Greenhouse Canada

Business Management
The ABCs of MPS

January 17, 2008
By Dave Harrison


Growers throughout the world enrolled in the Dutch-based MPS program
are finding it as good for their balance sheets as it is for the

24Growers throughout the world enrolled in the Dutch-based MPS program are finding it as good for their balance sheets as it is for the environment.

MPS is an international certification program that assesses and certifies the performance of growers on such factors as environmental impact, product quality and corporate social responsibility. MPS was developed in the Netherlands in the early 1990s by flower auctions and grower associations to reassure retailers and consumers of the environmental awareness and sensitivity demonstrated by the country’s flower production industry.


The MPS registration system requires growers to record their major inputs – crop protection agents, fertilizers, energy – along with waste materials. In some countries, the registration of water is obligatory.

Points are awarded in each category and growers are awarded an “A,” “B,” or “C” rating depending on how they compare to the industry average. This data is then used to set standards, which growers can study to see how they measure up to comparable growing operations, and how they can improve their operations.
“Growers can compare themselves with industry standards and adjust accordingly,” said MPS director Theo de Groot.

MPS has proven to be a great way to control input costs and boost production. On the occasion of its 10th anniversary in 2005, records of 790 companies who participated over those years were studied. Among the results:
•     The use of crop protection agents dropped by 23 per cent.
•     Energy costs dropped by 25 per cent.
•     Production levels increased by 33 per cent.

MPS in the Netherlands has grown from 1,000 growers its first year, to a peak of 4,000 just a few years ago. It currently remains steady at 3,300 growers. (Industry consolidation – larger growers acquiring and incorporating smaller farms – is cited as the major reason for the enrolment decline.)

For Dutch growers, MPS makes good business sense. It’s estimated between 60 and 70 per cent of all products sold in Dutch auctions is MPS certified. Most major European retailers require MPS certification.
MPS is active in all major flower-producing areas, including Africa, Latin America, Israel, Europe and Asia. Growth in international areas has been slow but steady and is currently around 430 growers.

International registrations are growing. A pilot project is being launched in China with about 200 growers. Japan is also launching its own program, with indications of between 50 and 200 growers taking part initially. There is also interest from growers in Mexico, Brazil and Taiwan.
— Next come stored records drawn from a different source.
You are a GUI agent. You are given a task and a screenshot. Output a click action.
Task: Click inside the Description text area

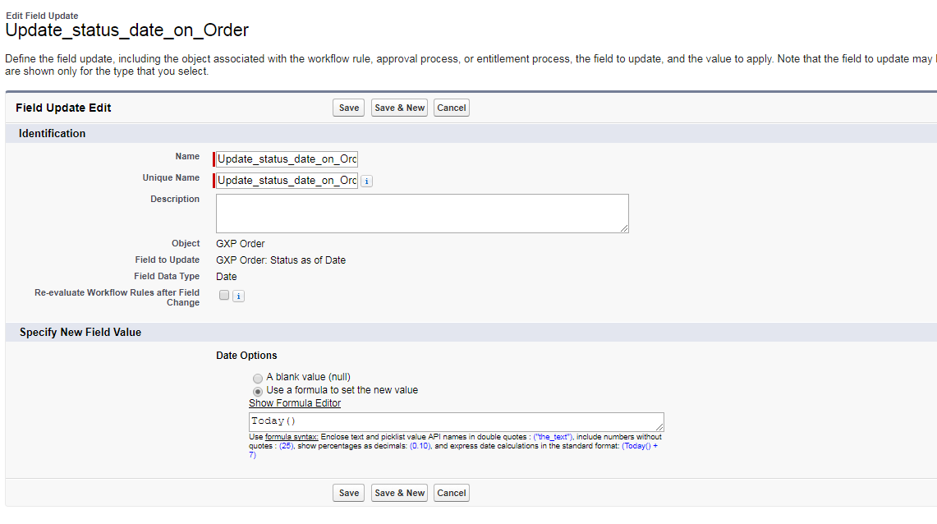pyautogui.click(x=422, y=214)
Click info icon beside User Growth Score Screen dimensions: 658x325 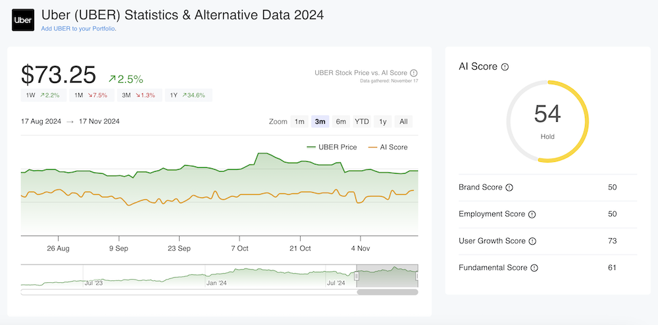point(532,241)
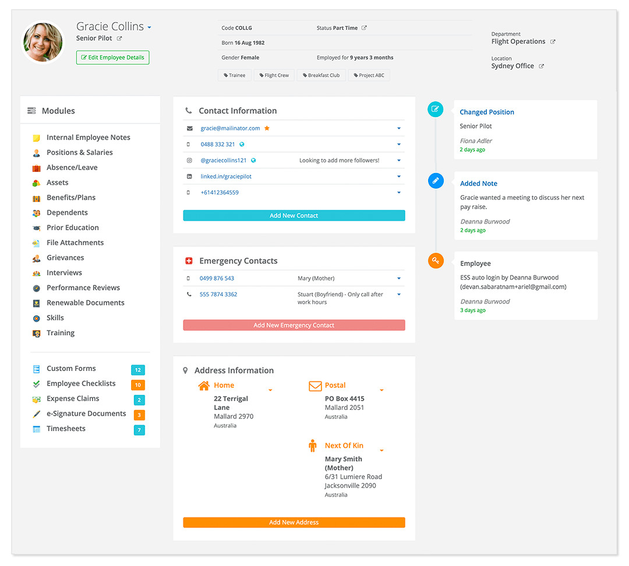Click the verified globe badge on @graciecollins121
Viewport: 629px width, 566px height.
click(253, 160)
To this point, there hasn’t been much interest expressed by North American growers.

MPS is currently focused only at the floriculture industry. However, a number of participants also grow vegetables. MPS officials are currently in discussion with another Dutch certification body, already active in the vegetable sector, to discuss ways to expand their levels of co-operation or to merge the two companies. A declaration of intent was signed last July and talks are continuing.

MPS is a non-profit foundation. Rates are set to cover program expenses. Each country must be self-supporting. The fees depend on the number of growers, the size of nurseries, and the distances between the farms, among other factors. For example, it’s more efficient to operate the program in the Netherlands with its 3,300 participants, than in Africa, where the 50 to 60 participating growers are spread throughout four countries.

MPS is a business-to-business label; it is not directly marketed to consumers. However, there is a consumer label for sustainable grown flowers and plants, which is called FFP (Fair Flowers Fair Plants).

Growers certified for MPS-A (the highest level of environmental certification) and MPS-SQ (Socially Qualified) or similar labels are able to supply their flowers and plants via this consumer label, along with some additional FFP requirements.

MPS is constantly monitoring market developments. Therefore MPS is able to offer market-orientated certificates for both growers and traders. A perfect example is MPS-GAP. This certificate is based on the criteria the Eurep (Euro-Retailer Produce Working Group) laid down for themselves in Good Agricultural Practice (GAP). The requirements relate to food safety, environmental impacts, and labour standards. As a result, MPS formulated the comparable MPS-GAP certification scheme for flowers and plants, which fulfils the Eurep demands very well. MPS-GAP was the first scheme that was benchmarked against the EurepGAP scheme.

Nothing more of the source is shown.